The day I received Aurora: An American Experience in Quilt, Community, and Craft my parents were here for a visit. Knowing my mom and her love for quilt and craft, I handed her the book to see if she might like glancing through it.
Off and on throughout the weekend she perused the book, gushed over the crafts, and shared the occasional interesting tidbit about the Aurora Colony established in Oregon’s Willamette Valley in the mid-1800’s. She liked the book so much I almost asked her to write a guest post right then!
In Aurora, author Jane Kirkpatrick has pieced together a gorgeous memoir of a little known facet of American history. The beauty of the photography is matched only by the beauty of the crafts created by the residents of the Aurora community. The story of the community’s origin and legacy is punctuated by vintage photographs in addition to the beautiful quilts and other creations such as their preferred blue paint, aptly named “Aurora blue”.

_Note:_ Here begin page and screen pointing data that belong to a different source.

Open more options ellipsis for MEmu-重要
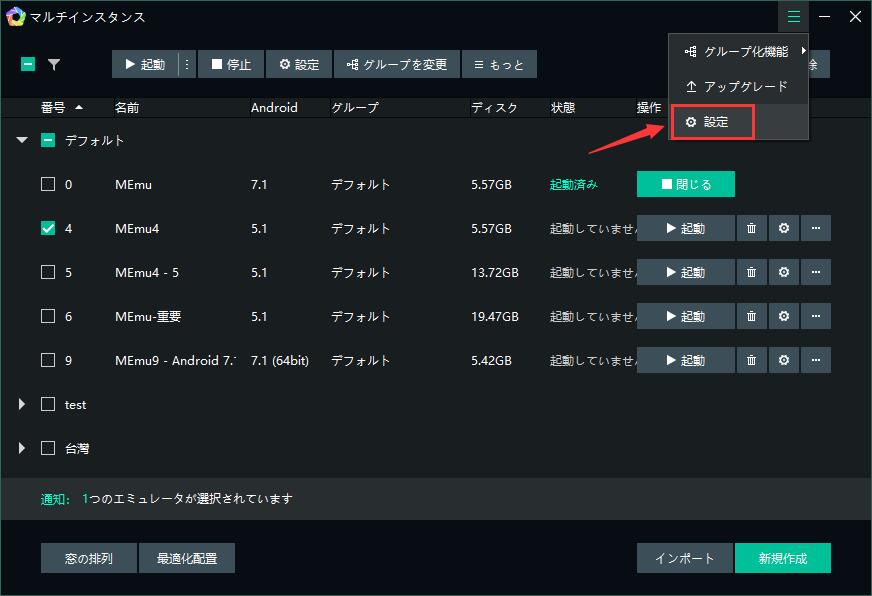The width and height of the screenshot is (872, 596). (816, 316)
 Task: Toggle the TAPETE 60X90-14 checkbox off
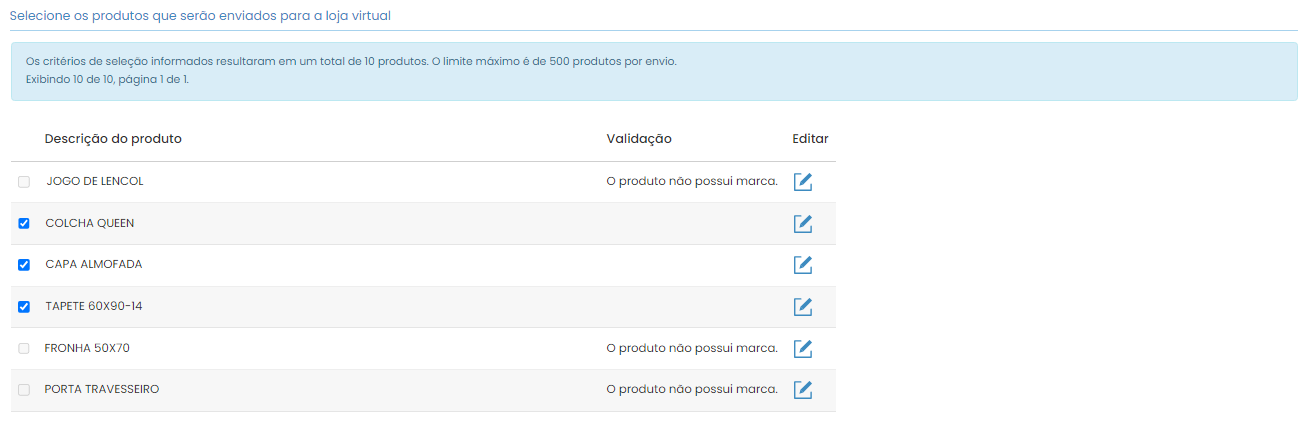point(24,307)
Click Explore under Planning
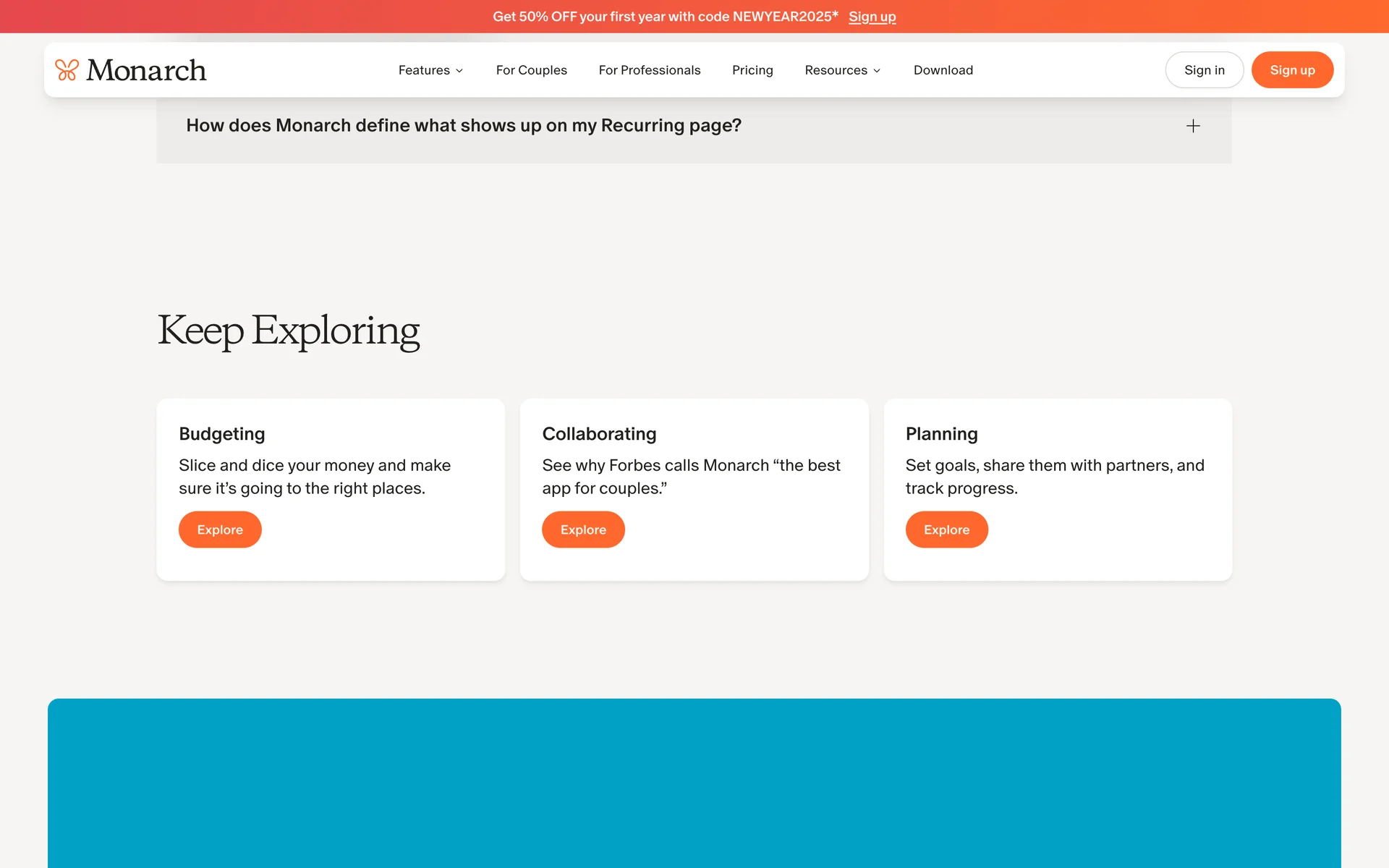1389x868 pixels. coord(946,529)
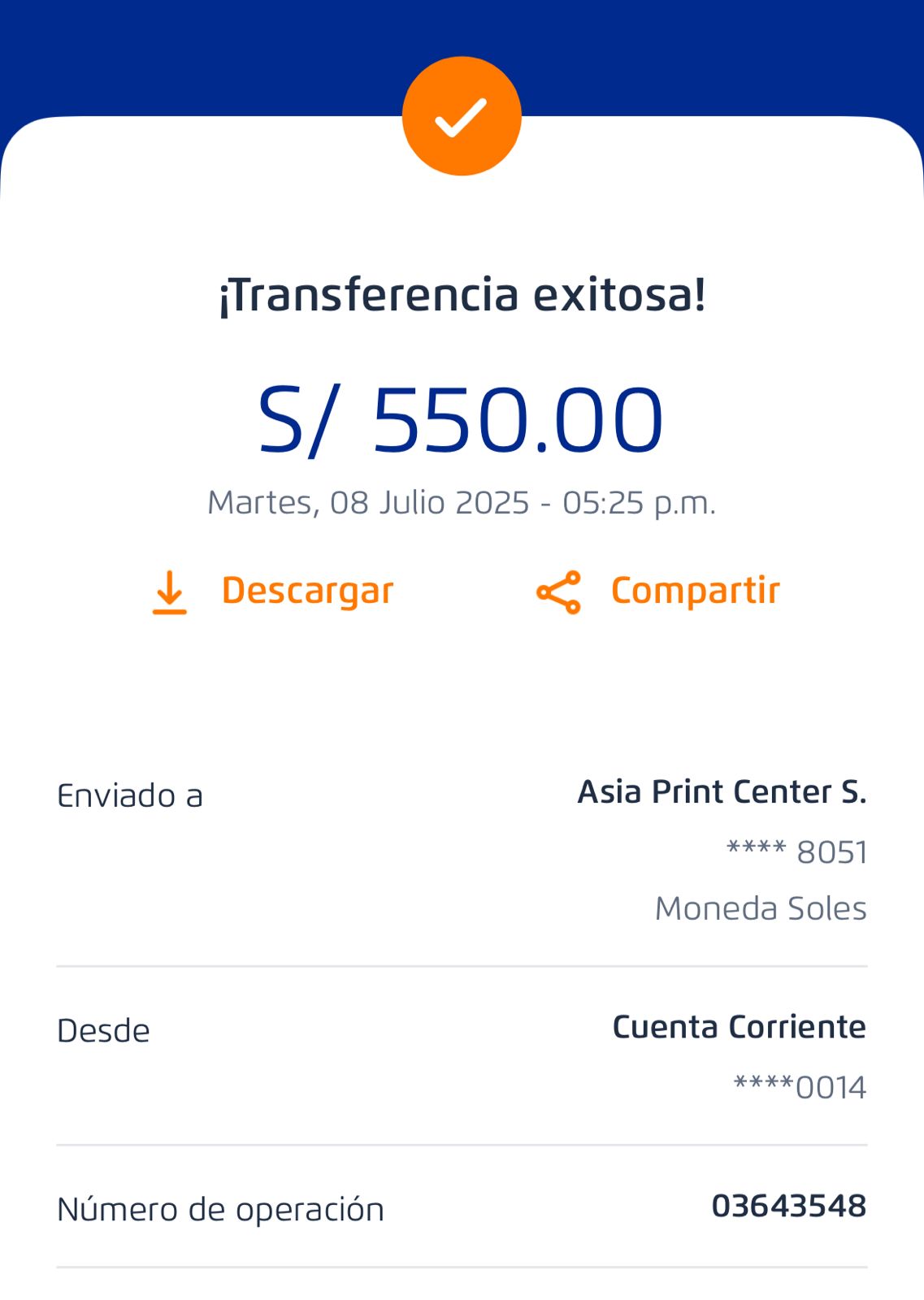Select the Cuenta Corriente account name
Image resolution: width=924 pixels, height=1300 pixels.
[739, 1027]
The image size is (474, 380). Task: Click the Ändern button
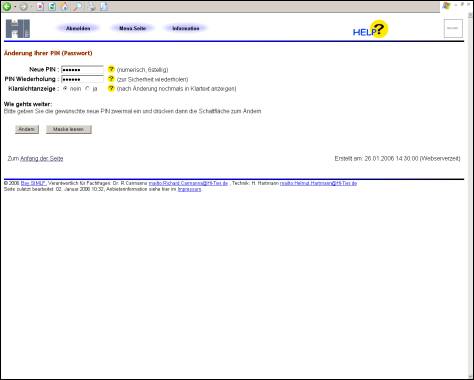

It’s an intriguing story and though Ms. Kirkpatrick’s emphasis is obviously on the quilt and craft aspect of the Aurora colony, I found myself wondering about the faith and community part. The colony began with a group of people moving from Missouri to Oregon to fashion for themselves a utopian community. The story is told of a young couple wanting to wed yet leader Keil refused to sanction the marriage. Thus they never married. And what about Dr. Keil? What kind of leader was he to have final say on who weds who? What made these colonists follow him across the country from Missouri to Oregon? Kirkpatrick keeps to the facts of the story; I wondered about all that lurked behind those facts, the rest of the story if you will.
Aurora: An American Experience in Quilt, Community, and Craft is a fascinating, beautiful look at an interesting piece of American history. Those of you, like my mom, enamored with quilt, craft, history, or all three, will no doubt find Aurora as compelling as my mom did.
P.S. For you quilters out there, two colony quilt patterns are included for you to replicate!
Wife and mother, Bible teacher and blogger, Lisa loves Jesus, coffee, dark chocolate and, of course, books. Read more of her reflections at Lisa writes….
Carrie, Reading to Know says
One of life’s goals: make a quilt.
But it requires more detail than I think I could ever apply. However, this book looks fun!
I just put this book on hold from my library. I am ashamed to say for the last five years I’ve lived 20 minutes away from Aurora and have never really visited there. I hope to rectify that this summer. I look forward to reading this book even though I don’t quilt. Thanks for the review.